Trump to pull US out of key trade pact as he 'puts America first'
Donald Trump has confirmed he will leave a crucial trade pact as he defended his worldwide business interests.
The US President-elect released a short video about his plans for his administration, which included the intention to quit the Trans-Pacific Partnership (TPP).
"I am going to issue a notification of intent to withdraw from the Trans-Pacific Partnership, a potential disaster for our country," Mr Trump said.
"Instead, we will negotiate fair, bilateral trade deals that bring jobs and industry back onto American shores."
Mr Trump said in the video he was assembling a Cabinet made up of "patriots" and that his agenda "will be based on a simple core principle - putting America first".

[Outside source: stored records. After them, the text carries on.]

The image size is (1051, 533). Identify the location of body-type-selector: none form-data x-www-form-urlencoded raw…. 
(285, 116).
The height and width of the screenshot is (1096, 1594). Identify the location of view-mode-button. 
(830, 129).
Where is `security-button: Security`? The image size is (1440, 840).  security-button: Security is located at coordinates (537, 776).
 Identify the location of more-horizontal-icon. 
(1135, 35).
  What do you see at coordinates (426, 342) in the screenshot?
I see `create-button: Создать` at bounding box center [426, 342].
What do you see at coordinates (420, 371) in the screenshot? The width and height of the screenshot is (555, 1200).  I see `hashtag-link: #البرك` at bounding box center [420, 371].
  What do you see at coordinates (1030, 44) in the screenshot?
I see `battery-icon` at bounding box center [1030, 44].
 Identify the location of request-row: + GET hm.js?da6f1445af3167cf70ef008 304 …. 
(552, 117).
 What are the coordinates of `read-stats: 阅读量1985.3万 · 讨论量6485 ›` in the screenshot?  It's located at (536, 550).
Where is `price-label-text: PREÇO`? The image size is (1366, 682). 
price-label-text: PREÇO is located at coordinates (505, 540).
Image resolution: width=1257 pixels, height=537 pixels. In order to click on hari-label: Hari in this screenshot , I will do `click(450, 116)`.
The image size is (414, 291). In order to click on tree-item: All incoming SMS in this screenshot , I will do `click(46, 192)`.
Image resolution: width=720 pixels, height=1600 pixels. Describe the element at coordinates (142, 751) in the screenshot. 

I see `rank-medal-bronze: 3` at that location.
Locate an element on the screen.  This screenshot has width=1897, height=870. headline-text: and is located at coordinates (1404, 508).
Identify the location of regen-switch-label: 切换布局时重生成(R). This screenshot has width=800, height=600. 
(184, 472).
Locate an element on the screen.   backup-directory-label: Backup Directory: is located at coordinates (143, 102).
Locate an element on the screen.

He repeated a number of his promises for the first 100 days of his administration, including vows to negotiate new trade deals, remove regulations on businesses and establish a five-year ban on executive officials becoming lobbyists.
Notably missing from his promises were his pledge to repeal the Affordable Care Act and his vow to build a southern border wall with Mexico.
The President-elect later appeared to deny using the powers of his future office to benefit his businesses worldwide.
He tweeted: "Prior to the election it was well-known that I have interests in properties all over the world. Only the crooked media makes this a big deal!"
Mr Trump has indicated he would cut the US rate of corporation tax from 35% to 15% - which could impact on the Republic of Ireland, where a large number of US companies have set up, drawn by the Republic's low tax rate of 12.5%.
But in a speech to the CBI this week, Prime Minister Theresa May said her ambition was for the UK to have the lowest business tax rate of the G20 countries - which could suggest a rate that's even lower than a putative US rate of 15%.
Japan's Prime Minister has said the TPP trade deal would be "meaningless" without US participation.
Shinzo Abe was speaking after attending a meeting of Asia-Pacific leaders in Peru, at which some said they might try to modify the 12-nation TPP pact to make it more appealing to Mr Trump or seek to implement it without the US.
But Mr Abe discounted the idea of going ahead without the Americans. "TPP is meaningless without the United States," he said during an official visit to Argentina. He also said the pact could not be renegotiated.